Exposure Response Plan for the Laboratory Handling Mycobacterium smegmatis
M. smegmatis is one of the rapid growing mycobacteria that typically grow in a biofilm in the natural environment. First isolated in 1884, these bacteria are found in soil, water and plants. Like other mycobacteria, they are classified as gram positive, non-motile rods. The outer wall of this agent is thick and composed of lipids which contribute to its hardiness.
The bacterium is less risky to use than M. tuberculosis and is often used in research due to the many similarities between it and the pathogenic Mycobacteria. It is also used to produce the sugar substitute xylitol.
Exposure Incident: Laboratory acquired infections have not been reported with M. smegmatis. Percutaneous exposures are not risk free. There are rare reports of skin or soft-tissue infections after cuts in immunocompetent individuals. Disseminated infections have been documented in children with inherited interferon receptor deficiencies.

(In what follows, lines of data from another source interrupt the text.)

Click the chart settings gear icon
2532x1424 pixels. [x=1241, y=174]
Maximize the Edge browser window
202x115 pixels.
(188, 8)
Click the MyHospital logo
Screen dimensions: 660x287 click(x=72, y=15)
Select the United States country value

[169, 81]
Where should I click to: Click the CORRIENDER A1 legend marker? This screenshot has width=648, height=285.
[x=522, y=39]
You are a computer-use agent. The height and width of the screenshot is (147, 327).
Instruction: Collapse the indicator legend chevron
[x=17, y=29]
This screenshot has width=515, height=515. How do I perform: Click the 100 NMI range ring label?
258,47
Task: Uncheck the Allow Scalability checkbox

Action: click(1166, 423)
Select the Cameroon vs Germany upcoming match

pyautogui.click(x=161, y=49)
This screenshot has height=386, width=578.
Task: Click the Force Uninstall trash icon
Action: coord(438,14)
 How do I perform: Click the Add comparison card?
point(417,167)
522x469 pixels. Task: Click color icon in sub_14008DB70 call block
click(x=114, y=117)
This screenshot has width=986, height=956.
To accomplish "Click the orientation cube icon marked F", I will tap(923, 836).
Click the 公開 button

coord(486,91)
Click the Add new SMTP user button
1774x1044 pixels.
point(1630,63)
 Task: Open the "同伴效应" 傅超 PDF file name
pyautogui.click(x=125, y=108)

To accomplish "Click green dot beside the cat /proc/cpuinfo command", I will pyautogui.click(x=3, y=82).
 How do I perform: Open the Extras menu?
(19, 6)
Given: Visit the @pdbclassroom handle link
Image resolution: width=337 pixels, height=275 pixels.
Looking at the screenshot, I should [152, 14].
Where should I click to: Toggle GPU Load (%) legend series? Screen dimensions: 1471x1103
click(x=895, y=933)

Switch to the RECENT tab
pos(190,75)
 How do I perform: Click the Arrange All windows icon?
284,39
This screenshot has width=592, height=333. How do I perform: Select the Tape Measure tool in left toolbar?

Reporting Exposure Incidents: Report all exposures to the Principal Investigator or lab supervisor and seek immediate medical evaluation. If help is needed with injuries or clean up, members of the University will contact the police at 6-6911 and members of the Medical Center will contact security at 6-5100. Whenever there is an accident involving M. smegmatis, the Biosafety Officer must be notified.
Pre-exposure Health Screening:
Prior to beginning work with M. smegmatis, the PI or an Employee Health Professional will inform each person of the risks s/he takes and of the symptoms s/he may experience following exposure.
Before an Exposure Incident Occurs:
A vaccine is not available. Data specific to pregnant women are not available.
After an Exposure Incident Occurs: Immediate Action by Route of Exposure:
Needlestick, Laceration or Animal Bite: Wash the area with soap and running water.
Mucous membranes (eye, nose, mouth): If contaminated material is splashed or sprayed contaminating the eyes, nose or mouth: Flush the eyes for 10-15 minutes. Rinse mouth out with clean water and do not swallow.
Inhalation: If contaminated materials are aerosolized outside of primary containment and potentially inhaled, rinse mouth twice expelling the rinsate. Do not swallow. Evacuate area.
After an Exposure Incident Occurs: Medical Evaluation and Follow-up:
Following immediate post exposure actions, contact the TMC Employee Health Clinic (Boston), TCSVM Occupational Medical Clinic (Grafton) or the Mt. Auburn Occupational Health Services (Medford) and arrange for medical evaluation, diagnosis and treatment if needed.
Signs and Symptoms:
- Tender, inflammatory, observable mass; granuloma
- Not responsive to short course antibiotic therapy
The healthcare provider will determine the course of treatment.
If an employee develops signs and symptoms associated with M. smegmatis in the absence of an exposure incident, the PI and Biosafety Officer shall be notified immediately. As a common environmental mycobacterium, isolate information will be needed to confirm the infection is laboratory-acquired.